*The problem*: Rewrite the lines below, substituting "desktop automation agent" for every occurrence of "computer-use agent" and leaving everything else untouched.

*Records locating words and elements*:
┄┄┄┄┄┄

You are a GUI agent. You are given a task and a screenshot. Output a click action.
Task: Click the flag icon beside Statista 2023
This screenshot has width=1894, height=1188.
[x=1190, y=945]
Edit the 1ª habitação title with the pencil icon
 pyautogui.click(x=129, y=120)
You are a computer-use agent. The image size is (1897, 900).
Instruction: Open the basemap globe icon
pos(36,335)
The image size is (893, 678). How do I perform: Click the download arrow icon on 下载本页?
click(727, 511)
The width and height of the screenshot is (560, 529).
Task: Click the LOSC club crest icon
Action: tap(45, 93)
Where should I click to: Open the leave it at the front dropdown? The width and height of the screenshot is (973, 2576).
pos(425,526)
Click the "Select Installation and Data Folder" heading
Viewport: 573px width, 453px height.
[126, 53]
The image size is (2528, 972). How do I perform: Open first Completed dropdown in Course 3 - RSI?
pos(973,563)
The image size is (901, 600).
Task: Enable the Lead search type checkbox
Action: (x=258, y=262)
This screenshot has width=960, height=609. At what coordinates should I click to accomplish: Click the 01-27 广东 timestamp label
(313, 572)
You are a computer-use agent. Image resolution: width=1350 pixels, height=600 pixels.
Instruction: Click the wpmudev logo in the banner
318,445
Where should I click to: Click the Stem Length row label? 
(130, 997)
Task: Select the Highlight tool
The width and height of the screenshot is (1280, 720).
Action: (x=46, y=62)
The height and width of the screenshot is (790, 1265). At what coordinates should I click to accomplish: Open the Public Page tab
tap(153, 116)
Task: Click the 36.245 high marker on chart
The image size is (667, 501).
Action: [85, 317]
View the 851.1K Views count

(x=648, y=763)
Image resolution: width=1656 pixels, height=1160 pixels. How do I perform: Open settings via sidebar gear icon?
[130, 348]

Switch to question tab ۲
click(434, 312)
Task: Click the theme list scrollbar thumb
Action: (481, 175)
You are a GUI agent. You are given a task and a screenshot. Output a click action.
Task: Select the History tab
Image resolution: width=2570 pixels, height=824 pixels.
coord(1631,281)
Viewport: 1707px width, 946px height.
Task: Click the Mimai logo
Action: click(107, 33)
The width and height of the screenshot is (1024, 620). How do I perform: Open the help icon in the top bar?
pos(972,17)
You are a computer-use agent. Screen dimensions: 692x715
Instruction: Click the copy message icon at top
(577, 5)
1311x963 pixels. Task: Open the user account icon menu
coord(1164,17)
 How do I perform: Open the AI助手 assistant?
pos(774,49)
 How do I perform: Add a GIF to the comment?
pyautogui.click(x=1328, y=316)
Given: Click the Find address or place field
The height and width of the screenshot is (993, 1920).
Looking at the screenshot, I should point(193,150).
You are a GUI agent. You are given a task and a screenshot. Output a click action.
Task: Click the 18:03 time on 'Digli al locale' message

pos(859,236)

┄┄┄┄┄┄

*Worked answer*:
You are a GUI agent. You are given a task and a screenshot. Output a click action.
Task: Click the flag icon beside Statista 2023
This screenshot has width=1894, height=1188.
[x=1190, y=945]
Edit the 1ª habitação title with the pencil icon
 pyautogui.click(x=129, y=120)
You are a desktop automation agent. The image size is (1897, 900).
Instruction: Open the basemap globe icon
pos(36,335)
The image size is (893, 678). How do I perform: Click the download arrow icon on 下载本页?
click(727, 511)
The width and height of the screenshot is (560, 529).
Task: Click the LOSC club crest icon
Action: tap(45, 93)
Where should I click to: Open the leave it at the front dropdown? The width and height of the screenshot is (973, 2576).
pos(425,526)
Click the "Select Installation and Data Folder" heading
Viewport: 573px width, 453px height.
[126, 53]
The image size is (2528, 972). How do I perform: Open first Completed dropdown in Course 3 - RSI?
pos(973,563)
The image size is (901, 600).
Task: Enable the Lead search type checkbox
Action: (x=258, y=262)
This screenshot has width=960, height=609. At what coordinates should I click to accomplish: Click the 01-27 广东 timestamp label
(313, 572)
You are a desktop automation agent. Image resolution: width=1350 pixels, height=600 pixels.
Instruction: Click the wpmudev logo in the banner
318,445
Where should I click to: Click the Stem Length row label? 
(130, 997)
Task: Select the Highlight tool
The width and height of the screenshot is (1280, 720).
Action: (x=46, y=62)
The height and width of the screenshot is (790, 1265). At what coordinates should I click to accomplish: Open the Public Page tab
tap(153, 116)
Task: Click the 36.245 high marker on chart
The image size is (667, 501).
Action: [85, 317]
View the 851.1K Views count

(x=648, y=763)
Image resolution: width=1656 pixels, height=1160 pixels. How do I perform: Open settings via sidebar gear icon?
[130, 348]

Switch to question tab ۲
click(434, 312)
Task: Click the theme list scrollbar thumb
Action: (481, 175)
You are a GUI agent. You are given a task and a screenshot. Output a click action.
Task: Select the History tab
Image resolution: width=2570 pixels, height=824 pixels.
coord(1631,281)
Viewport: 1707px width, 946px height.
Task: Click the Mimai logo
Action: click(107, 33)
The width and height of the screenshot is (1024, 620). How do I perform: Open the help icon in the top bar?
pos(972,17)
You are a desktop automation agent. Screen dimensions: 692x715
Instruction: Click the copy message icon at top
(577, 5)
1311x963 pixels. Task: Open the user account icon menu
coord(1164,17)
 How do I perform: Open the AI助手 assistant?
pos(774,49)
 How do I perform: Add a GIF to the comment?
pyautogui.click(x=1328, y=316)
Given: Click the Find address or place field
The height and width of the screenshot is (993, 1920).
Looking at the screenshot, I should point(193,150).
You are a GUI agent. You are given a task and a screenshot. Output a click action.
Task: Click the 18:03 time on 'Digli al locale' message

pos(859,236)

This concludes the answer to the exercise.